Dossier : IMM‑4887‑18

Référence : 2019 CF 711

[TRADUCTION FRANÇAISE CERTIFIÉE, NON RÉVISÉE]

Ottawa (Ontario), le 15 mai 2019

En présence de monsieur le juge Brown

ENTRE :

YUSUF BAYDAL

demandeur

Et

LE MINISTRE DE L’IMMIGRATION, DES RÉFUGIÉS ET DE LA CITOYENNETÉ

défendeur

JUGEMENT ET MOTIFS

I.  Nature de l’affaire

[1]  La Cour est saisie d’une demande de contrôle judiciaire présentée par le demandeur au titre du paragraphe 72(1) de la Loi sur l’immigration et la protection des réfugiés, LC 2001, c 27 (la LIPR) à l’encontre de la décision du 20 juillet 2018 (la décision) par laquelle un agent principal (l’agent) d’Immigration, Réfugiés et Citoyenneté Canada (IRCC) a rejeté sa demande d’examen des risques avant renvoi (la demande d’ERAR).

II.  Faits

[2]  Le demandeur est un citoyen de la Turquie né le 27 avril 1969. Il craint d’être [traduction] « arrêté, torturé, et même tué » en Turquie en raison de son profil de partisan très actif du mouvement Gülen. À la page 2 de la décision, il est indiqué que [traduction] « [l]es partisans du "mouvement Gülen" sont les personnes qui suivent l’enseignement du clerc islamique Fethullah Gülen, qui habite aux États‑Unis; il ne s’agit ni d’un parti politique ni d’une religion ».

[3]  Le demandeur a déclaré avoir pris part au mouvement Gülen pendant la période de 1990 à 2000 : il a résidé dans des appartements d’étudiants universitaires loués par l’organisation de Gülen; il a travaillé pour une société de radiodiffusion appartenant à Gülen; il a épousé une partisane du mouvement; il a tenu des réunions de l’organisation güleniste chez lui; sa fille a fréquenté une école secondaire favorable à Gülen; et il a recueilli, pendant son service militaire obligatoire, des éléments de preuve pour un article que voulait écrire un journaliste pro‑Gülen sur la corruption au sein de l’unité de service militaire.
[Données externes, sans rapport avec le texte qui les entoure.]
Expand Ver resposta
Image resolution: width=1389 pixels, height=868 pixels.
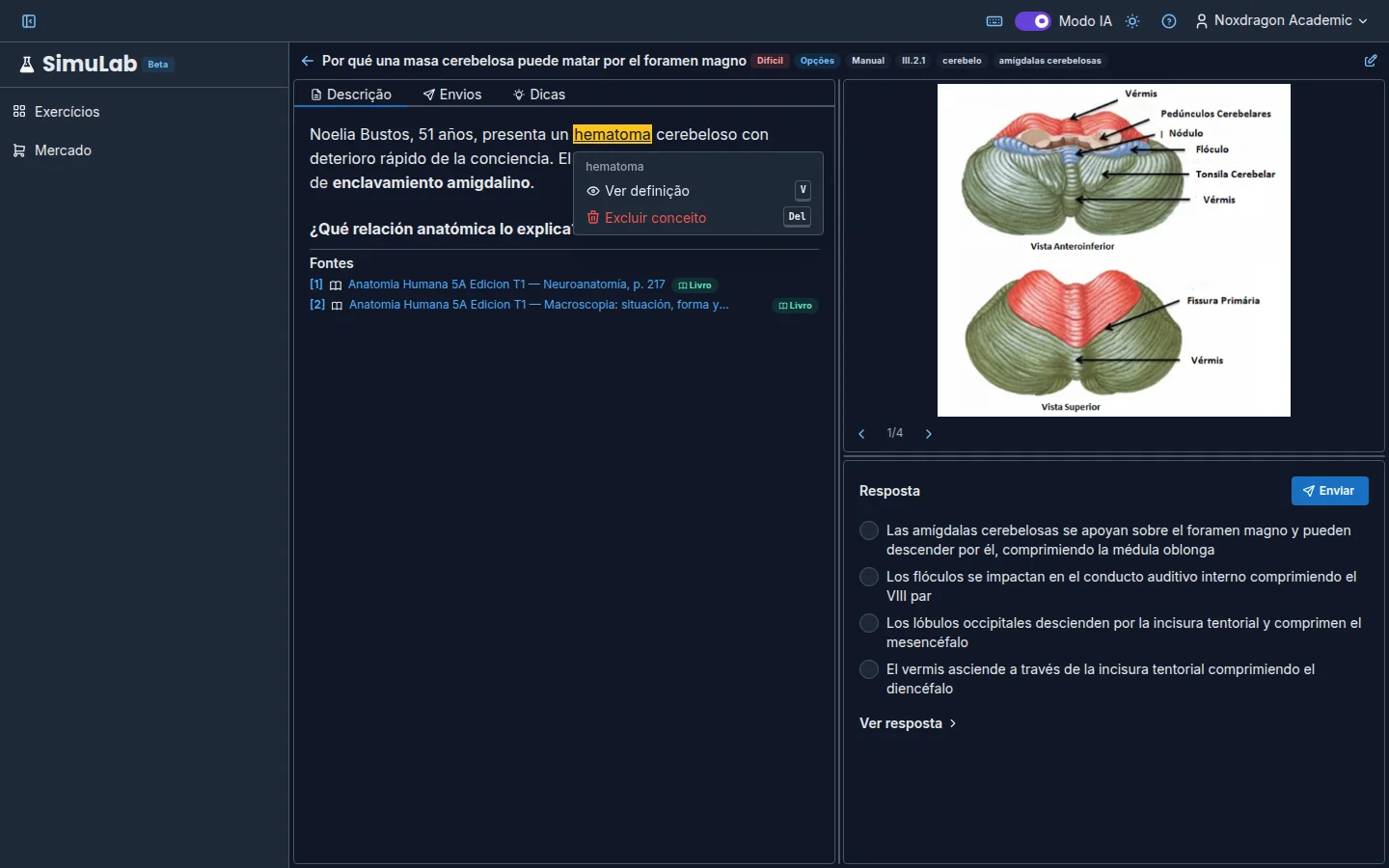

[4]  Par crainte de subir des représailles pour avoir critiqué les forces armées, le demandeur a fui la Turquie avec sa famille et a présenté une demande d’asile au Canada le 1er juillet 2001. Son fils est né au Canada en septembre 2001, et il a fréquenté une école secondaire appartenant à Gülen, à Toronto.

[5]  En 2005, la Section de la protection des réfugiés (la SPR) a rejeté la demande présentée en 2001 par le demandeur.

[6]  Ce dernier a alors présenté une demande d’ERAR, qui a été rejetée en 2007, à la suite de quoi il a quitté le Canada en août 2007 avec sa famille.

[7]  Le demandeur a affirmé qu’à son retour en Turquie, il s’est activement impliqué dans le mouvement Gülen et a participé à de très nombreuses activités liées au mouvement pendant la période de 2007 à 2015 : il a travaillé comme professeur dans deux universités, où il a organisé des réunions du mouvement; il a été directeur d’un programme d’anglais dans le cadre duquel il a organisé des réunions et des activités de financement pour l’organisation; il a participé à une association pro‑Gülen et a loué des locaux à bureaux pour la tenue d’activités de tutorat et de leçons pour le mouvement Gülen; et il a organisé des activités de formation pour les sociétés affiliées de Gülen. La liste de ses activités est très longue.

[8]  La question de la crédibilité du demandeur n’a pas été soulevée dans la décision.

[9]  Le demandeur a affirmé — et la Cour accepte son affirmation — que le président turc Erdogan (Erdogan) [traduction] « a[vait] officiellement déclaré que le mouvement güleniste était une organisation terroriste illégale » en mai 2016. Le demandeur a présenté des éléments de preuve non contestés concernant la tentative de coup d’État qui a eu lieu le 15 juillet 2016, et pour laquelle Erdogan et son gouvernement ont rapidement blâmé Gülen et ses disciples. Nul ne conteste le fait qu’après la tentative de coup d’État, le gouvernement d’Erdogan a déclenché la persécution, la détention et l’arrestation de dizaines de milliers de gülenistes dans le but de purger l’État des adeptes du mouvement. Dans les mois qui ont suivi, des milliers de juges ont été arrêtés. En outre, des centaines d’entités ont aussi été fermées parce qu’elles appartenaient prétendument à l’organisation de Gülen. En juin 2017, la Cour suprême de la Turquie a jugé que le mouvement Gülen était une organisation terroriste armée.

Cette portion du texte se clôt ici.